Footnotes

 

[1] (M2 means Major 2nd which equals 2 semitones, and P4 means Perfect 4th which equals 5 semitones). 

 

[2] When we say all notes we mean all typical notes in our Western 12-tone, equal temperament system or 12TET, which is the default tuning of most midi systems.

 

[3] Tip: you can hover over the space combobox to show a tooltip explaining the intervals for any chosen space.

 

[4] A pitch class is an offset within the octave. It is simply a number between 0 and 11. The pitch class of any midi note is its midi note number modulo 12.

 

[5] maybe you observed already that there are more keys in tonespace (18) than pitch classes (12), meaning that two keys can end up starting at the same pitch class or offset.
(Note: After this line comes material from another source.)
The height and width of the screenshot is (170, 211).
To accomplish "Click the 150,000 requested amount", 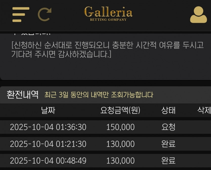I will pos(120,127).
For instance,  the keys of C# and Db both start at pitch class 1.  Therefore the colored grid will be exactly the same for both, with the same pattern of colored and disabled cells.  Why bother then in distinguishing these two keys at all?  Well, it appears that musicians do make a distinction between two such keys, but the distinction only affects note naming, but not which notes are allowed. So it affects not which absolute pitches are included in the key, but only the labels applied to those pitches. Again this has to do with the fact that traditional note names are just a viewpoint of a musician on an underlying world of absolute pitches.

 

[6]  This is because the geometric chord fitting algorithm will try to make ‘compact’ shapes in the space, i.e. will try to make a shape consisting of cells that are close to eachother. For this to sound pleasantly, both the horizontal and vertical semitone distance between nearby cells should best be equal to common semitone distances between chord notes.  With a [1:12] space this is not the case, since not many chords have 1 or 12 semitones distances between their notes. With a [4:3] space it is.